Super Moderator Emeritus
SME
#1
http://www.sacbee.com/content/sports/story/14313237p-15218671c.html

Maloofs are on a tour - of arena facilities

AUBURN HILLS, Mich. -- Joe and Gavin Maloof, who occupied their usual courtside seats during the best-of-five WNBA Finals series opener, are spending the off days touring a few of the newer venues, or at least those within a short charter flight away.

The Maloofs spent Wednesday in Memphis, getting an up-close-and-personal tour of the FedEx Forum from Memphis Grizzlies officials. Next up: the home of the Predators in Nashville, and if time allows, a quick visit to Columbus, Ohio.

"There were some things we liked," Joe Maloof said, "but there are some other things we would do differently."

Meanwhile, back at the Palace …

The 22,000-seat facility remains a functional NBA/WNBA wonder. It was built in 1988 for $90 million -- more than double the cost of Arco Arena -- within months of the increasingly obsolete facilities in Sacramento, Milwaukee and Orlando. Constructed with longevity in mind by Pistons/Shock owner William Davidson, a local businessman who maintains his offices on the premises, the arena just underwent a $20 million to $25 million renovation that added 13 suites (for a total of 192) and several restaurants, and expanded the concession areas.
 
#3
Well The Palace cost $90 million to build, I believe, the same year that a whopping $40 million was spent to build Arco. Despite what some people think, you often do get exactly what you pay for. Spend cheap and you get cheap.

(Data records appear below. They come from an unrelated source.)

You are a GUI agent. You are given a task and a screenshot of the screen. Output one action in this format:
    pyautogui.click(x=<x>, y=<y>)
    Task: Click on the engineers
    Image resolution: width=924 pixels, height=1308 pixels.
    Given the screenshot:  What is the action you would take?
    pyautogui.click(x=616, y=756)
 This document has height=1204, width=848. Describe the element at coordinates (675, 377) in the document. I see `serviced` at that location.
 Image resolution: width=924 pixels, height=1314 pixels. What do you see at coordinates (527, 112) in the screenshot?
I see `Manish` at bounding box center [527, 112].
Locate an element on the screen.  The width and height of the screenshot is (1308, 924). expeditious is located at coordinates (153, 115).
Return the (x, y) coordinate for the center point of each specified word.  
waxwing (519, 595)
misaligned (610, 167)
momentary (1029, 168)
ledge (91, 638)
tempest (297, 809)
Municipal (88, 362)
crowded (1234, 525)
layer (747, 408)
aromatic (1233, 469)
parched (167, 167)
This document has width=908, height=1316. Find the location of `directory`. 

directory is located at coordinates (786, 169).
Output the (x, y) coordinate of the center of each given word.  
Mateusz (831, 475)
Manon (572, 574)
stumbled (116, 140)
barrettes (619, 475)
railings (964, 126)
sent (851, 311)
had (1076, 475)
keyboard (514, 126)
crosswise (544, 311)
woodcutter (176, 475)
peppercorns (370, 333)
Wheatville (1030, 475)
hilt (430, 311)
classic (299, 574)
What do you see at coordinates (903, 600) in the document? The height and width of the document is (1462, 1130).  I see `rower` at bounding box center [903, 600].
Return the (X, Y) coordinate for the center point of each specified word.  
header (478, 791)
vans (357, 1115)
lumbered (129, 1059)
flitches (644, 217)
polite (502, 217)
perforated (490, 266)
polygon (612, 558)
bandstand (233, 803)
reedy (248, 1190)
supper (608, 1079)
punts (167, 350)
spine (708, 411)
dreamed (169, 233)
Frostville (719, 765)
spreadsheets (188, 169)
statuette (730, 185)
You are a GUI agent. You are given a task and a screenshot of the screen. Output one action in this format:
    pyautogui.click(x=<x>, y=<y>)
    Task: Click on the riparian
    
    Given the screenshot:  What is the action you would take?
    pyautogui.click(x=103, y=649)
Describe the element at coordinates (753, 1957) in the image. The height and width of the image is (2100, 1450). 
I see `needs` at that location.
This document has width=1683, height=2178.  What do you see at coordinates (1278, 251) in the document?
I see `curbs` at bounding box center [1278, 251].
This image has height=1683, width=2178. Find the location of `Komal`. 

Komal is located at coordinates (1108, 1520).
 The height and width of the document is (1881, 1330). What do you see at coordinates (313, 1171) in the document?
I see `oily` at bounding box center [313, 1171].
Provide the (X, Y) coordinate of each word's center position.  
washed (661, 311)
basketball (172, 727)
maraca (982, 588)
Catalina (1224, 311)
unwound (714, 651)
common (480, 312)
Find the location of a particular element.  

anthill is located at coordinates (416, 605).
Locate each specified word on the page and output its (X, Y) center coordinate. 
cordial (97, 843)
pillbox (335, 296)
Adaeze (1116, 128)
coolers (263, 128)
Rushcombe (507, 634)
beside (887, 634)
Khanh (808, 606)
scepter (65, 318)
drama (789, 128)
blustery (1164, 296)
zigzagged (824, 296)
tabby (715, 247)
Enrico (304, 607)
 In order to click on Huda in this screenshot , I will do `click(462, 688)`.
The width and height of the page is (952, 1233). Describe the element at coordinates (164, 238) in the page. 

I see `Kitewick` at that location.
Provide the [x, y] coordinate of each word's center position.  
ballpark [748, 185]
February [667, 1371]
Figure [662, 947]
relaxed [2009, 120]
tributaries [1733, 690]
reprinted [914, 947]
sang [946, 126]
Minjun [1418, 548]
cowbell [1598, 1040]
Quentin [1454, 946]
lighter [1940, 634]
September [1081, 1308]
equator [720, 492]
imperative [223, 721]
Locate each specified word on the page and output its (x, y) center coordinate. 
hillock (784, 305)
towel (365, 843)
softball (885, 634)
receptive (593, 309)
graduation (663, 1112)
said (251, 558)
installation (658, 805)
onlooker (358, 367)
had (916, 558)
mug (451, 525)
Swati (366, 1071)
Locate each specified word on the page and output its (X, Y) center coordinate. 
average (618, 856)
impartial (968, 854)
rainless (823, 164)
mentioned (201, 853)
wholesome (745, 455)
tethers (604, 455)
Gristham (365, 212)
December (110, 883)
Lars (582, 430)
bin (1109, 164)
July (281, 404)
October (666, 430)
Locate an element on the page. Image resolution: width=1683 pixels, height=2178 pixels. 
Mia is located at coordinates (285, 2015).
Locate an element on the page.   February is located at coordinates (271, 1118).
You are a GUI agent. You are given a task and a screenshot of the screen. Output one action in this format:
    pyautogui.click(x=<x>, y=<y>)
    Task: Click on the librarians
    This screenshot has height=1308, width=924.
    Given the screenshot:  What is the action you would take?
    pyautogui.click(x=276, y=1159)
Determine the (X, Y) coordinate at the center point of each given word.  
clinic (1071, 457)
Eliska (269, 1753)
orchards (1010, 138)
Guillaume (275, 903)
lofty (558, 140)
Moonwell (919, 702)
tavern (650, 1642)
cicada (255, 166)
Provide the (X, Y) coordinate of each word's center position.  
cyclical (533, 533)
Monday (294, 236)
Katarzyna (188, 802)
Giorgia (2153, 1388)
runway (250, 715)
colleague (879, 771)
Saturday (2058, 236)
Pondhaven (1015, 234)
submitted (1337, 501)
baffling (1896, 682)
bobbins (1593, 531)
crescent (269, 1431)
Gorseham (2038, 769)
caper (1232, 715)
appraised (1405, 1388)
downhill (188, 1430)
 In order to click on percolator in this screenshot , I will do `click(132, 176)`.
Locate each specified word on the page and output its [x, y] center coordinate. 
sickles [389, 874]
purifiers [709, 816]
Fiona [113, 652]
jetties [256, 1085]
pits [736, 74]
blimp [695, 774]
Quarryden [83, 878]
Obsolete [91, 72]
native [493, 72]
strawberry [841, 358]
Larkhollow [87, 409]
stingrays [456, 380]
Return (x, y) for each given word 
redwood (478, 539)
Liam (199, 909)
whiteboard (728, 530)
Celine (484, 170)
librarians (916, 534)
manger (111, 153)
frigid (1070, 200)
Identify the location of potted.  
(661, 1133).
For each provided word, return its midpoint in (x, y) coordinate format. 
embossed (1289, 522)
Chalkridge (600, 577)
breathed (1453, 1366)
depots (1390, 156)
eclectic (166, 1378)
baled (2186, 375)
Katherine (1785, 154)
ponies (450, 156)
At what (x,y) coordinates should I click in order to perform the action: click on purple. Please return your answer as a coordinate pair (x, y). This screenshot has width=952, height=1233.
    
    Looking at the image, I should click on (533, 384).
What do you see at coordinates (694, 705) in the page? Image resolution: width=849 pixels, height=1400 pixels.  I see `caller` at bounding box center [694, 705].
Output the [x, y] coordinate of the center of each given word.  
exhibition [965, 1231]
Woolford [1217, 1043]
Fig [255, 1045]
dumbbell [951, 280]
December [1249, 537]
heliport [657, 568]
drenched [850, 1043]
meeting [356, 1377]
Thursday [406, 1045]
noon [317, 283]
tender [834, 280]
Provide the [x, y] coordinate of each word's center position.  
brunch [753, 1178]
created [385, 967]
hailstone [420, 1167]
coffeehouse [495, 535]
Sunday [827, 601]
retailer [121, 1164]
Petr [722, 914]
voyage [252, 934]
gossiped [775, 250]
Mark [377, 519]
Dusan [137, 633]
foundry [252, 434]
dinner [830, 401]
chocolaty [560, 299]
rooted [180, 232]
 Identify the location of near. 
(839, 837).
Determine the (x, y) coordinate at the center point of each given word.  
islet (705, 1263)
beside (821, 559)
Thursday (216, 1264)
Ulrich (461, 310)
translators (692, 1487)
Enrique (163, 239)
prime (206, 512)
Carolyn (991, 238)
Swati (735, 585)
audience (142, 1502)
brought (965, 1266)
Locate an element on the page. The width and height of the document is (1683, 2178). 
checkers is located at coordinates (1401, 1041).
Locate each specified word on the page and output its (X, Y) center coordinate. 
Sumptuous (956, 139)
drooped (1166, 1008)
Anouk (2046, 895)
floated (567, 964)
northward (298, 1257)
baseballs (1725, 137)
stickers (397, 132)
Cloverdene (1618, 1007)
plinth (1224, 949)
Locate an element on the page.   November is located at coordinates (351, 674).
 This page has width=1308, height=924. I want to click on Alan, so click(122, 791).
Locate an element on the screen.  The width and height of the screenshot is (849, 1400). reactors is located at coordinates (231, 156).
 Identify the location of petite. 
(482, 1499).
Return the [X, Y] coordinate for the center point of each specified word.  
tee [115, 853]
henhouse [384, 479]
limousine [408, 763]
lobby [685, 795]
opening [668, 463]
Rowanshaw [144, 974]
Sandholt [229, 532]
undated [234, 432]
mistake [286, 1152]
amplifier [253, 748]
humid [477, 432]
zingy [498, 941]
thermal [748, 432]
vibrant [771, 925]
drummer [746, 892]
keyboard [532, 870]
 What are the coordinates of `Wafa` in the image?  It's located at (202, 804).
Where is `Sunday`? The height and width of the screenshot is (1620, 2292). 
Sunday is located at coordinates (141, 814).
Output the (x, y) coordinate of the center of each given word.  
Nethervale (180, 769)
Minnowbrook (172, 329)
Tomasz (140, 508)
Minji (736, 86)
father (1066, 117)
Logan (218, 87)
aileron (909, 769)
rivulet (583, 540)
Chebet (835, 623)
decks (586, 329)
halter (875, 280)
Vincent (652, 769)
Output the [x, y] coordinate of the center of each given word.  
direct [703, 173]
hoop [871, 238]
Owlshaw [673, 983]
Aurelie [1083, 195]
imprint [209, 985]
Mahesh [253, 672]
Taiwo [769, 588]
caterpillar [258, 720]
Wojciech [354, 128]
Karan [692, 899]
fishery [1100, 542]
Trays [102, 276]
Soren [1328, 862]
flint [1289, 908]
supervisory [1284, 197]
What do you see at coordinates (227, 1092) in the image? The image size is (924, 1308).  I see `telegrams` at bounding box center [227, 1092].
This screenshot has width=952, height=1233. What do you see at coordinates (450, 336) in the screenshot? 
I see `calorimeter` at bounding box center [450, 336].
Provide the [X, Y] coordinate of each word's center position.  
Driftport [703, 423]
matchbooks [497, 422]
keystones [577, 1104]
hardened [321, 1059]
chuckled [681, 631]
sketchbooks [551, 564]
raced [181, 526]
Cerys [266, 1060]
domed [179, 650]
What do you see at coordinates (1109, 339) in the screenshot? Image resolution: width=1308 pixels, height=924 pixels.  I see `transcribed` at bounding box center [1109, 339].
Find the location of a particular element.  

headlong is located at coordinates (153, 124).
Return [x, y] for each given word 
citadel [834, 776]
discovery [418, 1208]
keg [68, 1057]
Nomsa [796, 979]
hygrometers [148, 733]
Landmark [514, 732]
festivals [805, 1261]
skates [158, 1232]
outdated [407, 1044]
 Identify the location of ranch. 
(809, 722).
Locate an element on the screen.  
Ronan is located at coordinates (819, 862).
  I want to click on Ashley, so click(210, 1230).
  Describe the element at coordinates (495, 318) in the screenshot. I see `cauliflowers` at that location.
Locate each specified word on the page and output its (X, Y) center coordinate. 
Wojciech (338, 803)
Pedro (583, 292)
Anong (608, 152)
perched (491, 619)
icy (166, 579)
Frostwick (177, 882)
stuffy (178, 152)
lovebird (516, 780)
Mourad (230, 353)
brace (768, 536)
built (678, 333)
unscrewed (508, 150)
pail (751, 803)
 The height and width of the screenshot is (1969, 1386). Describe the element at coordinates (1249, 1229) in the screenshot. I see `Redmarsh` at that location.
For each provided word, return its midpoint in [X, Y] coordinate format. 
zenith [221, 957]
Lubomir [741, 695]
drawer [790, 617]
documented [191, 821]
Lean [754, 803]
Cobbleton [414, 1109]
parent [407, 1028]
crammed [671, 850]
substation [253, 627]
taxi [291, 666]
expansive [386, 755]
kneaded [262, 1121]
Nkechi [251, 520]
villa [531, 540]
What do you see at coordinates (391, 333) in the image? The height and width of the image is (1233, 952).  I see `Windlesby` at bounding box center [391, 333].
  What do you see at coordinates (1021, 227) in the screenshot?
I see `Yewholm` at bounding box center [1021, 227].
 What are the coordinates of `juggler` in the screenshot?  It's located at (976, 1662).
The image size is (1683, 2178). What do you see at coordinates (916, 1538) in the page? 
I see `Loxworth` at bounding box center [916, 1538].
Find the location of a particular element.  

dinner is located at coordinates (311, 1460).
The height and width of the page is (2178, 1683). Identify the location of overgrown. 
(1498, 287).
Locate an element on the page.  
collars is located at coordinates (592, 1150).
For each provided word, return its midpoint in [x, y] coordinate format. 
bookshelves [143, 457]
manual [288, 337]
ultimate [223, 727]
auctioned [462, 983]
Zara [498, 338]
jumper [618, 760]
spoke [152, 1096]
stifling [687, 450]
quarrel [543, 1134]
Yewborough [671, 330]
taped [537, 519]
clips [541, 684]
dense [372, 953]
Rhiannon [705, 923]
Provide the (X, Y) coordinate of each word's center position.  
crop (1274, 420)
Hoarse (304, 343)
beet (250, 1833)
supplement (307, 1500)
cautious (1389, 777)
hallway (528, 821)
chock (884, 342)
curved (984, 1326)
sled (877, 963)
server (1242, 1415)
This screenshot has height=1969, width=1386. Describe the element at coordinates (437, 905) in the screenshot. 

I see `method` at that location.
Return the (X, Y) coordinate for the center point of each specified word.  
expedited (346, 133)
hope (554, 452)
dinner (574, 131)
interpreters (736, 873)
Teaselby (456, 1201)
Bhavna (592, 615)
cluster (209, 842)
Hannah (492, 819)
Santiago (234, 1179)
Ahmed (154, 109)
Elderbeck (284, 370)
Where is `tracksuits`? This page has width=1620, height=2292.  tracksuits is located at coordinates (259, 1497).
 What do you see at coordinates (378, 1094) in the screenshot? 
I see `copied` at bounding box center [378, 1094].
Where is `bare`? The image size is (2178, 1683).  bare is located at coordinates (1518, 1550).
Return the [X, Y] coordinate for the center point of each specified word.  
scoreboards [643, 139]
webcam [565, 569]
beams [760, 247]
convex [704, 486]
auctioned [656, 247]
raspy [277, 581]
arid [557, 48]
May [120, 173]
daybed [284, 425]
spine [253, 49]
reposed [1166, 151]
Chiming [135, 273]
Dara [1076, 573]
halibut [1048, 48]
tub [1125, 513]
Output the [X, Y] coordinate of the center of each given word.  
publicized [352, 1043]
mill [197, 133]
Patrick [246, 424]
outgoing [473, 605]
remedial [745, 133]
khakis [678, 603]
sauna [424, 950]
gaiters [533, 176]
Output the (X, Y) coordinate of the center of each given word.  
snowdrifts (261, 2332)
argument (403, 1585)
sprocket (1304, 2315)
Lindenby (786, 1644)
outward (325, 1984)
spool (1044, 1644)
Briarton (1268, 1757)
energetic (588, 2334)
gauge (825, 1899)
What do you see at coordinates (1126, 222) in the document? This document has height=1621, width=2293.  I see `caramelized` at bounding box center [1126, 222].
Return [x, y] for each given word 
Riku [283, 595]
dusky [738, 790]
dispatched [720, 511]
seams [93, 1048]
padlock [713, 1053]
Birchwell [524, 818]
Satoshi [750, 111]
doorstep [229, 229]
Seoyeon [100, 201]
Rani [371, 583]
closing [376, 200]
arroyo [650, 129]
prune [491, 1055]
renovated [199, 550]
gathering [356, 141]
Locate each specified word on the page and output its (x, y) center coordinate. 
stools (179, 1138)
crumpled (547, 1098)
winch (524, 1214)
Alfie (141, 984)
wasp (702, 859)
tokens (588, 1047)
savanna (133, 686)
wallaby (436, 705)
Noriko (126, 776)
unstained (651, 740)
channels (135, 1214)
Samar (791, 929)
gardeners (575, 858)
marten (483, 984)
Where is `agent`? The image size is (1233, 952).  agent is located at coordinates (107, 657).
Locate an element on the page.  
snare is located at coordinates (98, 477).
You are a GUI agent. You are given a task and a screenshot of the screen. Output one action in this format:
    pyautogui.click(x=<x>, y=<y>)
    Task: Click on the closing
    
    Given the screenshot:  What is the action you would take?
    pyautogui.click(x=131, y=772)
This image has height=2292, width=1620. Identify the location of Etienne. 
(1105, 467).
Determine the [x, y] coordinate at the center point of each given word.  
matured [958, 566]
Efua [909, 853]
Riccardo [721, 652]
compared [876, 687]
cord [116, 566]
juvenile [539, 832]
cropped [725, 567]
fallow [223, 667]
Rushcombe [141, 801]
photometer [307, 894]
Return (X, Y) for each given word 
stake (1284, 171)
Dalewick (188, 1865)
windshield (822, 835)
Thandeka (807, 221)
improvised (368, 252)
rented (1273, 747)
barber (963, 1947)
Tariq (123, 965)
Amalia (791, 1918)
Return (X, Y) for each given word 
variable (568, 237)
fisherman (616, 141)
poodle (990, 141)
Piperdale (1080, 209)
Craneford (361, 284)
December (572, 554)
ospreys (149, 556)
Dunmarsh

Not that I blame Lukenbill. I think the original ownership group was pretty tapped out just buying the team. And they had no help from the City building the arena. Of course, that's why they were going bankrupt and floating in red ink. The city then had to give them a loan to stay afloat. Of course, we know they subsequently sold to the Maloofs.

Interestingly, I think it was Gavin on the radio that said MSE has lost money 5 out of 8 years. They have also projected that MSE over the 30-year lease, will lose money 15 of those years. I'm sure that's a conservative estimate on their part, but probably meant to be a safe estimate.
So if the City were to share the revenue, would the City also want to absorb loses in any down year? Of course not. They just get the rent check every year, regardless of losses for MSE. Much safer bet for the City.

Incidentally, the lack of much cash flow is exactly why arenas need public subsidy. No bank is going to touch a deal where even some negaticve cash flow indicates an inability to make loan payments.

Paul Allen is the 6th richest man in the entire world and his Rose Garden went bankrupt. He makes the Maloofs look like paupers.:eek:
 
#5
Franchises have generally been a good investment in terms of increasing value. Similar to buying real estate. Generally, increases in value over time (especially in CA;)). Of course, you don't realize the profit until you sell.